## Dataset records
⟨

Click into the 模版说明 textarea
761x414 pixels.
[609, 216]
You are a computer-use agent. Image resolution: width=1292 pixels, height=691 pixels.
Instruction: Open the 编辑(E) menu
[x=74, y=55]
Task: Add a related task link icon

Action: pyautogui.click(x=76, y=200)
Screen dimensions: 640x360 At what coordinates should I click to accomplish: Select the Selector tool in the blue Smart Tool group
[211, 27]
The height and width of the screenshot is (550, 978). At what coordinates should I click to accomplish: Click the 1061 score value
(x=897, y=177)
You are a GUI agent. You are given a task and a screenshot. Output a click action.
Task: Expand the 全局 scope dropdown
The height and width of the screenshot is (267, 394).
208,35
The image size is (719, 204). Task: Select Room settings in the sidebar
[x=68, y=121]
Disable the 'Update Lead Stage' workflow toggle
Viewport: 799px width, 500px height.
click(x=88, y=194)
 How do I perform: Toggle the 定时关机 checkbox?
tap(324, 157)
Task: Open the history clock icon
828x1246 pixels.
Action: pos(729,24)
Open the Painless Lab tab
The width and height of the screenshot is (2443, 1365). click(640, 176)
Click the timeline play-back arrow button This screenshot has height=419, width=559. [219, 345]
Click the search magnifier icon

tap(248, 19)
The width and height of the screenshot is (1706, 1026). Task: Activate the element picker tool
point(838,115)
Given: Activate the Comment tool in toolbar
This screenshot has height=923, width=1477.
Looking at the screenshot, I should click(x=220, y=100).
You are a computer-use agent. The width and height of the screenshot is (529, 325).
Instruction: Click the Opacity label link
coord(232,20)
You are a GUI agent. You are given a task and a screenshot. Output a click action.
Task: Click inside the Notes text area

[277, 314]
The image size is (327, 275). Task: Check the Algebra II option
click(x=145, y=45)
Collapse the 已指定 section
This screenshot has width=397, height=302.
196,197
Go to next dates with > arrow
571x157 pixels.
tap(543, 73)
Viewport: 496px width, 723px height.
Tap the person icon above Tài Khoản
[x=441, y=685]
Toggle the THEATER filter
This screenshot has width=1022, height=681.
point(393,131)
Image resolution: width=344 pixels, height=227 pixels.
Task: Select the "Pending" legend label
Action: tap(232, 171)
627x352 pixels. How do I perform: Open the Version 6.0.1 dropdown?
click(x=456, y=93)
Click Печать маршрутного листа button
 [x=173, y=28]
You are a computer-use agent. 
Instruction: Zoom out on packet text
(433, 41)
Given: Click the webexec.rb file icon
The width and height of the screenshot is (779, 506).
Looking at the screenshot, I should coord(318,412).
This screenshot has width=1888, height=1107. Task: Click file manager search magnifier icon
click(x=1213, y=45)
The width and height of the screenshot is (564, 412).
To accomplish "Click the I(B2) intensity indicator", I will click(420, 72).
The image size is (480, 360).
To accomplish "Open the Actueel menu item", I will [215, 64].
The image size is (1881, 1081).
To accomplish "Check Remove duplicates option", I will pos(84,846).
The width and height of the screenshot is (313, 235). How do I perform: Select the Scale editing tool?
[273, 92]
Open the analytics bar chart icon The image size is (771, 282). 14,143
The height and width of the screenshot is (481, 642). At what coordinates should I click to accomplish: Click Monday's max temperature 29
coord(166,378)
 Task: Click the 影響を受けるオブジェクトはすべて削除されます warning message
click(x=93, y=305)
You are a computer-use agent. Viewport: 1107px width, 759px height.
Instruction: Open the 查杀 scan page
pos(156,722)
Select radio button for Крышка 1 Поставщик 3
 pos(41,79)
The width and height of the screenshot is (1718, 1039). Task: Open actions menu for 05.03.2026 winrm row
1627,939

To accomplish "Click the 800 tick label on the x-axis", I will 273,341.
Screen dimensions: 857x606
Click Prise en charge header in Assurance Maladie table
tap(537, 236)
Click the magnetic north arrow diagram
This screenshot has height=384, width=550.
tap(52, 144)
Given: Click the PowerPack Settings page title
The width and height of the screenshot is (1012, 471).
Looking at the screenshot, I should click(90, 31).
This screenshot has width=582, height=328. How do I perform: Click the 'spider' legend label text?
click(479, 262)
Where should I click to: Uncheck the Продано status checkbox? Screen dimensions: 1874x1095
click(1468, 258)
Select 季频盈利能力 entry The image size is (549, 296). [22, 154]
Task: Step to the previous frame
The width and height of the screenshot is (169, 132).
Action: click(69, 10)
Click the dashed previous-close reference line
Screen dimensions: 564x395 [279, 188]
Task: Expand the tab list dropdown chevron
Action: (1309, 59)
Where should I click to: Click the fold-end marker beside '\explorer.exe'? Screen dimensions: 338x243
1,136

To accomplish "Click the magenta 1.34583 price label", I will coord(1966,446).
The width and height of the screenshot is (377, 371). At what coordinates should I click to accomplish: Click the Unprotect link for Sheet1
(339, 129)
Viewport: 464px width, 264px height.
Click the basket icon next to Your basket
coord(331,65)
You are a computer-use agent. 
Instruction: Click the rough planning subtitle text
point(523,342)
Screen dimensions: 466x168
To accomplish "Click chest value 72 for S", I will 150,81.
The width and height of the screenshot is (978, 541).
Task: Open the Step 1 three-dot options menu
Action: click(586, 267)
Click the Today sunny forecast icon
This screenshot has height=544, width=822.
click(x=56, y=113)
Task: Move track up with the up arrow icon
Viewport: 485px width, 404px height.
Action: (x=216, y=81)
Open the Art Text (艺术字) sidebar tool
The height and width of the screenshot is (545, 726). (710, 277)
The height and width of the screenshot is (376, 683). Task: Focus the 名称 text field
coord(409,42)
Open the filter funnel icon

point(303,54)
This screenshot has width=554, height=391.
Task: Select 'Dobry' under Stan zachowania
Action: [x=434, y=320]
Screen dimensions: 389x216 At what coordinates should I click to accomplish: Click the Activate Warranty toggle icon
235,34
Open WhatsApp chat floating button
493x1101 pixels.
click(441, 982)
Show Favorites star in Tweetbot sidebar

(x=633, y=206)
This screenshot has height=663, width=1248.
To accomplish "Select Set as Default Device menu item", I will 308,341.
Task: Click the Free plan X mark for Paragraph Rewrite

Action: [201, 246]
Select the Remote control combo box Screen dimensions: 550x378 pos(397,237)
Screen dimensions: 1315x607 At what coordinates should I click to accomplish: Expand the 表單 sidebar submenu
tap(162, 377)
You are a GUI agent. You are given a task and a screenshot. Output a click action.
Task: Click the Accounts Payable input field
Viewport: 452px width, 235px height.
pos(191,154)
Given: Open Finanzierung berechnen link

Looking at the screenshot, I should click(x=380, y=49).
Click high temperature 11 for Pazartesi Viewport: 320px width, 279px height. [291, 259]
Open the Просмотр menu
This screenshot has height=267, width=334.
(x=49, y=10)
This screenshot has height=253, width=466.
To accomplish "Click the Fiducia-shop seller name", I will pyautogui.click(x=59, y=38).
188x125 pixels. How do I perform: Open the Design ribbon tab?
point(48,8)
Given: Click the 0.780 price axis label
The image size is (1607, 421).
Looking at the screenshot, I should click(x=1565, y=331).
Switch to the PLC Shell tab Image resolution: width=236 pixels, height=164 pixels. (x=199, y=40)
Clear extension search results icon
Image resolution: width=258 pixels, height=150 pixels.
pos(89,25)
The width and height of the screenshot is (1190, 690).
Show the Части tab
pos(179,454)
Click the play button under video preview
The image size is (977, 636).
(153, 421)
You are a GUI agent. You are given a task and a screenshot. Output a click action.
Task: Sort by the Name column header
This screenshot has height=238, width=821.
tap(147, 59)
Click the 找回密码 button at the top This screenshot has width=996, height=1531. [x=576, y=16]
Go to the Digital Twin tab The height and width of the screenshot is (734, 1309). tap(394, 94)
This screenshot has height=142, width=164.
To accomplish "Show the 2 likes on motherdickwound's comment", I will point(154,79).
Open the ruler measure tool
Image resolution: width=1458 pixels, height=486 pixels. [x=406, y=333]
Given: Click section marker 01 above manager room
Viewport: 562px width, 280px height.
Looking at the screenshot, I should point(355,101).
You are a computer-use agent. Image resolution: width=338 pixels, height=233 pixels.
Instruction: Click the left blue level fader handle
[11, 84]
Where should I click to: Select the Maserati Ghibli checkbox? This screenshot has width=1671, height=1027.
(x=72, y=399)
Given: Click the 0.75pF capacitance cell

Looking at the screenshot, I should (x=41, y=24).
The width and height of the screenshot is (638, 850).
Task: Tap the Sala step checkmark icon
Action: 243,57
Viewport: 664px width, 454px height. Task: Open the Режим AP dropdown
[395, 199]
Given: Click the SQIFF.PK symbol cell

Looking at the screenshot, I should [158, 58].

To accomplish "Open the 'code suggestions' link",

⟩

## Written exercise
Pull out each line of the listing above that contains the word "dropdown".

## Full response
Task: Expand the 全局 scope dropdown
627x352 pixels. How do I perform: Open the Version 6.0.1 dropdown?
Task: Expand the tab list dropdown chevron
Viewport: 664px width, 454px height. Task: Open the Режим AP dropdown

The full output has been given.